No empate em 3x3 de Vila Aurora e Luverdense, que aconteceu no último domingo (15) em Rondonópolis, o técnico da equipe do Norte, Dado Cavalcanti, foi expulso no segundo tempo da partida ao se desentender com um gandula que demorou em repor a bola em jogo, e ainda pode responder a um processo por agressão.

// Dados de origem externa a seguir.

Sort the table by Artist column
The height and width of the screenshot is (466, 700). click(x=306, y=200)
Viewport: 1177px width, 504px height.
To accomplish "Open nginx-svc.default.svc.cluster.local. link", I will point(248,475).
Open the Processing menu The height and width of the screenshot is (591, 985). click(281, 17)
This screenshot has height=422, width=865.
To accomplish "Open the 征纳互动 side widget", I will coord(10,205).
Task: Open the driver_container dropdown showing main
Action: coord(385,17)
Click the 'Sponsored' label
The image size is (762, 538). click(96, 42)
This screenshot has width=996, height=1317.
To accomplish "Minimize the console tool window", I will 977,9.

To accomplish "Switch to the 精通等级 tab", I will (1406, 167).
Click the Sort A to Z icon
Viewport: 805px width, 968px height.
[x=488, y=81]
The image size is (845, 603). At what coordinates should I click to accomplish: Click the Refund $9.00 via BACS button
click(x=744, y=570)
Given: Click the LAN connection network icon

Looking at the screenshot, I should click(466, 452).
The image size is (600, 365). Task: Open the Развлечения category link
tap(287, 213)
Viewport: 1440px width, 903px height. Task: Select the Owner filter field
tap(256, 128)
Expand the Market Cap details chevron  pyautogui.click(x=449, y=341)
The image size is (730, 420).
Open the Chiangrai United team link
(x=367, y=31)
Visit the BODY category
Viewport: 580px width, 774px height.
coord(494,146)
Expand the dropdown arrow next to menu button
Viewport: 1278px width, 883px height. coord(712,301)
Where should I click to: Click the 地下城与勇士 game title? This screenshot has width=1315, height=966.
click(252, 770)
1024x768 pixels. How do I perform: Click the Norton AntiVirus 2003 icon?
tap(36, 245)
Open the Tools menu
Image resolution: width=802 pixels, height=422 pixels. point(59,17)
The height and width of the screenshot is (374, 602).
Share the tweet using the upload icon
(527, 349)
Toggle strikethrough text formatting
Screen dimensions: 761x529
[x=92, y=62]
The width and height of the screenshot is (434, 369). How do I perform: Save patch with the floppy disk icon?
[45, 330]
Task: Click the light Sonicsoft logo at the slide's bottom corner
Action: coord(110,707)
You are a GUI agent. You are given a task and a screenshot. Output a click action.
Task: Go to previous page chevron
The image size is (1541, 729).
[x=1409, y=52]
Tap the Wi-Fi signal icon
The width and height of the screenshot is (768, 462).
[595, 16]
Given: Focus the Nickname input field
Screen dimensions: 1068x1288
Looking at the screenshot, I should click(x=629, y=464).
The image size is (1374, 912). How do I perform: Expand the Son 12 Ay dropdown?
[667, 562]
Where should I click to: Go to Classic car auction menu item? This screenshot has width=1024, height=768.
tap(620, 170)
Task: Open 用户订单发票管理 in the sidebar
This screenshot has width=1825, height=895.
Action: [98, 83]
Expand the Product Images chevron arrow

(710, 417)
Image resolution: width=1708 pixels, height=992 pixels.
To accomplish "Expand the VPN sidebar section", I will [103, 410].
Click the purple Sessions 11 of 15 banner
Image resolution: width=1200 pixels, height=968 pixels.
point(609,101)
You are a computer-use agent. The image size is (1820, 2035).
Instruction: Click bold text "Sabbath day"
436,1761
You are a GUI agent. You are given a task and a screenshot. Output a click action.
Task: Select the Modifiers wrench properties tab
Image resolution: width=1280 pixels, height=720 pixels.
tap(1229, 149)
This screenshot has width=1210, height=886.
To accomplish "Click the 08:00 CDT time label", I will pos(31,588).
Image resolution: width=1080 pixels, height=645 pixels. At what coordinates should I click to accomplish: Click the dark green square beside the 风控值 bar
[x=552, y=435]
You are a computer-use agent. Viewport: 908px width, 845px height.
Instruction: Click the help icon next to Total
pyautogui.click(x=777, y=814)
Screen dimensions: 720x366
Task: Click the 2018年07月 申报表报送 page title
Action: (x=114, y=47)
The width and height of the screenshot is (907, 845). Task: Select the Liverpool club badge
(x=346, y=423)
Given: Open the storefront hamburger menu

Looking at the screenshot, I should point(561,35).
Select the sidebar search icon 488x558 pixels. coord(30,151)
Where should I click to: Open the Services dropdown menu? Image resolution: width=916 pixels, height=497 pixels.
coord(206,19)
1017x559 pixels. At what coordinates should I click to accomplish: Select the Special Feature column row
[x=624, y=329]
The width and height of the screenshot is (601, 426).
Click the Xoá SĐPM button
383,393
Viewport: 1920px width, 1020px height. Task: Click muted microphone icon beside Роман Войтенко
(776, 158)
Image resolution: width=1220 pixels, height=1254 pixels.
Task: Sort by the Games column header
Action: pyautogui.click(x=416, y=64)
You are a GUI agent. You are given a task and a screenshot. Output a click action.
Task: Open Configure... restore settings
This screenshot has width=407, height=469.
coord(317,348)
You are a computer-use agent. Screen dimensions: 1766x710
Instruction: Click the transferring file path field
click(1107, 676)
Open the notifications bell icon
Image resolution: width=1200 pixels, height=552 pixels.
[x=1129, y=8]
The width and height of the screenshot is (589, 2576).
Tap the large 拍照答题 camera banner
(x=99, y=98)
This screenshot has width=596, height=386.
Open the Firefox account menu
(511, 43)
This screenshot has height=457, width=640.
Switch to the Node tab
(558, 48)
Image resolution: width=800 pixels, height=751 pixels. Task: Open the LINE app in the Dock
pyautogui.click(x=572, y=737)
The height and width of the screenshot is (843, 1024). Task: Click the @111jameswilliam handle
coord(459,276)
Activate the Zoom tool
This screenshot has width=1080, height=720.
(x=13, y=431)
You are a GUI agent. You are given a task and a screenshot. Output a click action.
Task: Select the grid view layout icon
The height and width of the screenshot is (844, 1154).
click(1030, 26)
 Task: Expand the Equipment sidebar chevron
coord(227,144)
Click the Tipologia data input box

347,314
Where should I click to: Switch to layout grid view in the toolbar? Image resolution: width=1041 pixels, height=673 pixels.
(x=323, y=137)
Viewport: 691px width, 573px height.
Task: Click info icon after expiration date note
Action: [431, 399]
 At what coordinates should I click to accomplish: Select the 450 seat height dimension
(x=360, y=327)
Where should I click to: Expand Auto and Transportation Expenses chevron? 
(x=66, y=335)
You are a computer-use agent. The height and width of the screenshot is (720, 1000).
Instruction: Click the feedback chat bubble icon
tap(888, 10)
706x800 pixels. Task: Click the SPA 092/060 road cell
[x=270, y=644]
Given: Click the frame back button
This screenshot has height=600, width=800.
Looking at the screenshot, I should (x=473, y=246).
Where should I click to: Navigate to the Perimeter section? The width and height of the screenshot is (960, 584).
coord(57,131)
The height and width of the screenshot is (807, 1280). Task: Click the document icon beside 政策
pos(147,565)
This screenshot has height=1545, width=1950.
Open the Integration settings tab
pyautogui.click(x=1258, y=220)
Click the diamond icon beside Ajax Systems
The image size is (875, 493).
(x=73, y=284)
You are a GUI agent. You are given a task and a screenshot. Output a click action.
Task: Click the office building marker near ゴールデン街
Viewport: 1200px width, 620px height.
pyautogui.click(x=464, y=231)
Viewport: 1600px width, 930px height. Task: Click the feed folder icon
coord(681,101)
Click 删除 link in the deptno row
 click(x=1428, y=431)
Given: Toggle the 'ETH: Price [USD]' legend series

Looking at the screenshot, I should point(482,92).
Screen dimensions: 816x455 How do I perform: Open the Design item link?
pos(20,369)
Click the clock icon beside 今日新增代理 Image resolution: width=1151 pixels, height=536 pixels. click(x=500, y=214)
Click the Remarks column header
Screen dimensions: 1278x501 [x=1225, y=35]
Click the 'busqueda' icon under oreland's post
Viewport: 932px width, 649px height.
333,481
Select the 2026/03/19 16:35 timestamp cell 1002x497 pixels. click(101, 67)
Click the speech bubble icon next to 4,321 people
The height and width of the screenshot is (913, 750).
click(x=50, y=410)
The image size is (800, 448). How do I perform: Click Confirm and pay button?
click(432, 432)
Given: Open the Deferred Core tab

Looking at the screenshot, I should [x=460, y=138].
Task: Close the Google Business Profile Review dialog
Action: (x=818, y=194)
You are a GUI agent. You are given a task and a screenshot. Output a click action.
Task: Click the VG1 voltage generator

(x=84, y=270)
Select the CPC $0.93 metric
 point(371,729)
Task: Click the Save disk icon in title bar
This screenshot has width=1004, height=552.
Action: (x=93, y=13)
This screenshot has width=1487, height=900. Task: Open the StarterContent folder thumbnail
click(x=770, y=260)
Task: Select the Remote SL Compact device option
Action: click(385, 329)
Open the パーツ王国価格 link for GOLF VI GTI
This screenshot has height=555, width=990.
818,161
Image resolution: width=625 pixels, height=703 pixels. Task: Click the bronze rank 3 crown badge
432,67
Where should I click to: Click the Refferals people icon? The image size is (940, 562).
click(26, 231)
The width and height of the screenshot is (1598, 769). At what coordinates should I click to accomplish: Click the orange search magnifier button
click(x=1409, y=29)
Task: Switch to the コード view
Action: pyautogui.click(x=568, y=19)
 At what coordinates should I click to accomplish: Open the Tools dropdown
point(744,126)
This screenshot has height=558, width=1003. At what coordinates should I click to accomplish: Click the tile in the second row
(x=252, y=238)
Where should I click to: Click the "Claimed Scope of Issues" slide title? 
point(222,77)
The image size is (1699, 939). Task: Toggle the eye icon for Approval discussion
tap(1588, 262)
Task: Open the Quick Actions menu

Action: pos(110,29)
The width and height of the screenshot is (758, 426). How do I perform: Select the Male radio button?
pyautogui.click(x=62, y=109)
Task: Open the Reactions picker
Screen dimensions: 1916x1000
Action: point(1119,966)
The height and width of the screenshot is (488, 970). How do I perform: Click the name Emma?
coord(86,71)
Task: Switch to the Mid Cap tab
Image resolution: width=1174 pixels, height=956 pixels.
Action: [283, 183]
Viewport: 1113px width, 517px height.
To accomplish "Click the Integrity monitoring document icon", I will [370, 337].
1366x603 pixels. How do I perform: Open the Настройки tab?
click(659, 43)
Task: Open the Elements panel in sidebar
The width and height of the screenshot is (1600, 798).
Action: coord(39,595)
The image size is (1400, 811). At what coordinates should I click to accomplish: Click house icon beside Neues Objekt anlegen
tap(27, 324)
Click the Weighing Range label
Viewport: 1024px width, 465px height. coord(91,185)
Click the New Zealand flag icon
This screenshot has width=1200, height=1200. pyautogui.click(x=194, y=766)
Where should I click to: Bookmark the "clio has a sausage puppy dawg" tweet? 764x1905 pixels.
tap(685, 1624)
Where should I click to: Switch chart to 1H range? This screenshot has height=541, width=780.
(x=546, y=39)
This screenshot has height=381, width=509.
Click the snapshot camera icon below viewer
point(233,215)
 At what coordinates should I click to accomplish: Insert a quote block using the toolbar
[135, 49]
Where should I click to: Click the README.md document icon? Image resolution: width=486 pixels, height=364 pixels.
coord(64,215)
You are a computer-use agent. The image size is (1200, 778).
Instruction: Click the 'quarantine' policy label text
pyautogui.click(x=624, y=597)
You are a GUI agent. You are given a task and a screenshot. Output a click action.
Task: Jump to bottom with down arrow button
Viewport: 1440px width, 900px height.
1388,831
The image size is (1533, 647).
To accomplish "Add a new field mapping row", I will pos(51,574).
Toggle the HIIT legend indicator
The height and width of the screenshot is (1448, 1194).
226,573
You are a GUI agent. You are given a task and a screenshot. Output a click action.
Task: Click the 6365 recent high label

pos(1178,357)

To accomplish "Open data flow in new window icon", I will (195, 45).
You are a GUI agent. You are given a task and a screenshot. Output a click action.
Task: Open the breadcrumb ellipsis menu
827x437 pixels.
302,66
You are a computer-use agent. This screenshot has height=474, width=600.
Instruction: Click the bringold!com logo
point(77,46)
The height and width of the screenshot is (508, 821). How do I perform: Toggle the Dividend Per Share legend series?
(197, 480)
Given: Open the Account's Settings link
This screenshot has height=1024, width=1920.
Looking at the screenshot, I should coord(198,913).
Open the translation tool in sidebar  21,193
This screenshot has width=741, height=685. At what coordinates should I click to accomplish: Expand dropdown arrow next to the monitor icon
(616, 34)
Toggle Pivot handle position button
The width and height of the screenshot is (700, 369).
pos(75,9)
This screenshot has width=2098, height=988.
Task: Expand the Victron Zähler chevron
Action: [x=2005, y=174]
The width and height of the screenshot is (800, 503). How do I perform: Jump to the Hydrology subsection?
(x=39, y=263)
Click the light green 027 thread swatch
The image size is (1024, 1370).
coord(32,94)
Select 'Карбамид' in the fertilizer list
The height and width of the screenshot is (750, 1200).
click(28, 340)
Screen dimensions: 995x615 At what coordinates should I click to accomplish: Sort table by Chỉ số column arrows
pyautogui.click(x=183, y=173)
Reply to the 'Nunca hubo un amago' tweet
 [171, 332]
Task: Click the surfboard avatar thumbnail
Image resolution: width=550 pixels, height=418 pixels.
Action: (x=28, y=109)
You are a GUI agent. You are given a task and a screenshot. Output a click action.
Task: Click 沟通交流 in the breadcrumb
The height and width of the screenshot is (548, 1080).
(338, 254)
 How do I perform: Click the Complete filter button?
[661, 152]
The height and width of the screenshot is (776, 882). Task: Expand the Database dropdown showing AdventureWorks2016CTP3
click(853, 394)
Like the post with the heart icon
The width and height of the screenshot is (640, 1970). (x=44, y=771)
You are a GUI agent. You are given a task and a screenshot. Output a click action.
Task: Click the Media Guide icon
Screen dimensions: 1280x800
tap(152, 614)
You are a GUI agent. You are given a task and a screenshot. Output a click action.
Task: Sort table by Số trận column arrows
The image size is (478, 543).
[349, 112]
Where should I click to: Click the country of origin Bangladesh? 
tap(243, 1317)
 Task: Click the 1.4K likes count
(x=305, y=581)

O árbitro da partida, Alinor Silva da Paixão, relatou na súmula da partida, que o técnico agrediu o menor de apenas 14 anos que estava trabalhando como gandula. No documento, a arbitragem descreveu que o jovem foi derrubando e chegou a bater com a cabeça no chão. Com o ato do treinador, o gandula não voltou a trabalhar durante a partida (Leia a baixo trecho da súmula). Divulgação

Porém, o técnico do Luverdense nega a acusação de agressão. Dado Cavalcante falou com o HiperNoticias por telefone e deu outra versão para o que aconteceu: "Eu não entendi porque fui expulso. Não agredi ninguém. Eu corri pra buscar a bola que que estava na mão do gândula, pra correr o jogo, pois meu time (Luverdense) estava perdendo naquele momento. O árbitro reserva – Marcelo dos Santos – comentou que alguém falou pra ele que eu agredi o gândula. Se eu agredi o gandula eu não poderia sair de campo expulso, mas sim preso. Eu não bati em ninguém, eu fui pegar a bola e infelizmente o quarto árbitro estava passeando por aí perdeu o lance e depois me expulsou. Isso é falsidade contra mim”. Desabafou o técnico.
Dado, continua á beira do gramado no segundo jogo da semifinal contra o Vila Aurora nesta quarta (18), e só responderá pela expulsão após ser julgado no tribunal da Federação de Futebol. O julgamento não tem data confirmada.